#### SOURCE EXCERPT ####

Mixing Spices to Match a Secret Ratio

Chef Serge, the renowned chef from Salt, Pepper & Garlic, is preparing for a secret inspection by a Michelin reviewer. The reviewer demands that the dish's spice mix has ingredients in the exact ratio \(A:B:C\) (salt, pepper, and garlic powder respectively). In the kitchen, Serge has several bottles of mixed spices. For each bottle, he knows the amounts (in kilograms) of salt, pepper, and garlic powder it contains. He can use any fraction of a bottle (from 0 up to the full bottle), and mix spices from one or more bottles to achieve the required ratio.

Formally, suppose a bottle \(i\) contains \(s_i, p_i, g_i\) for salt, pepper, and garlic powder respectively. By taking a fraction \(x_i\) (with \(0 < x_i \le 1\)) from some selected bottles, the overall mixture is given by:

[ \left(\sum_{i\in S} x_i s_i, ; \sum_{i\in S} x_i p_i, ; \sum_{i\in S} x_i g_i\right) = t,(A, B, C)\quad (t>0). ]

Your task is to determine, after every update to the set of bottles, the minimum number of bottles required to produce a mixture that exactly matches the ratio \(A:B:C\). If it is impossible with the available bottles, output \(-1\).

#### LISTED ENTRIES ####

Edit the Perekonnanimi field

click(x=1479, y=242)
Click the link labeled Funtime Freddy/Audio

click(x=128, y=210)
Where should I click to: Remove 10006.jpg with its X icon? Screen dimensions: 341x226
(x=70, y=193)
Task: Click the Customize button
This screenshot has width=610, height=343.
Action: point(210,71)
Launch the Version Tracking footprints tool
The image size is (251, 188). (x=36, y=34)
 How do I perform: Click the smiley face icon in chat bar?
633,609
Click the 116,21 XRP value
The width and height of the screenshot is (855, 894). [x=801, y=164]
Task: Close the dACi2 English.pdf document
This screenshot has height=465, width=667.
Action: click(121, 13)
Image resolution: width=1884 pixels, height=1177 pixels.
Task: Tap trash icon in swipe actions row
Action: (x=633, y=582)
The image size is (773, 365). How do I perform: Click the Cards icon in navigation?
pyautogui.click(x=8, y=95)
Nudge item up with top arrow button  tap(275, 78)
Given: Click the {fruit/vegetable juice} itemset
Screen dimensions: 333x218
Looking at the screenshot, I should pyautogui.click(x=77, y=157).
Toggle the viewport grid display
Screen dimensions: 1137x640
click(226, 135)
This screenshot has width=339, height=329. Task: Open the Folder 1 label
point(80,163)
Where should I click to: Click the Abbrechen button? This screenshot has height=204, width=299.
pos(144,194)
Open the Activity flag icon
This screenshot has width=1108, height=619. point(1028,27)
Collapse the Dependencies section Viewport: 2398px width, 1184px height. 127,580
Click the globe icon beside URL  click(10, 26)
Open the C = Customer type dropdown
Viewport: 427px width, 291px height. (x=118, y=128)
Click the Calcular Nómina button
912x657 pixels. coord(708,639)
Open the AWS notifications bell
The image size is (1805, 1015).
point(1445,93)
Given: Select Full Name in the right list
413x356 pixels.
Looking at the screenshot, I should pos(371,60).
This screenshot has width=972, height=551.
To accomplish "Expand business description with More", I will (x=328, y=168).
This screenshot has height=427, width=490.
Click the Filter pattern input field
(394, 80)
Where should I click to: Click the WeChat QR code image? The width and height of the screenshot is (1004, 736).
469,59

####

EXERCISE:
Do these statements agree with the spice-ratio problem? Answer yes or no for each, and quote the deciding words of the text.
1. Serge may use only whole bottles.
2. A, B and C refer to salt, pepper and garlic powder, respectively.
3. If the ratio can't be matched with the available bottles, the output is 0.
You won't need the records for this.

EXERCISE RESULT:
1. No: "He can use any fraction of a bottle (from 0 up to the full bottle)"
2. Yes: "(salt, pepper, and garlic powder respectively)"
3. No: "If it is impossible with the available bottles, output \(-1\)."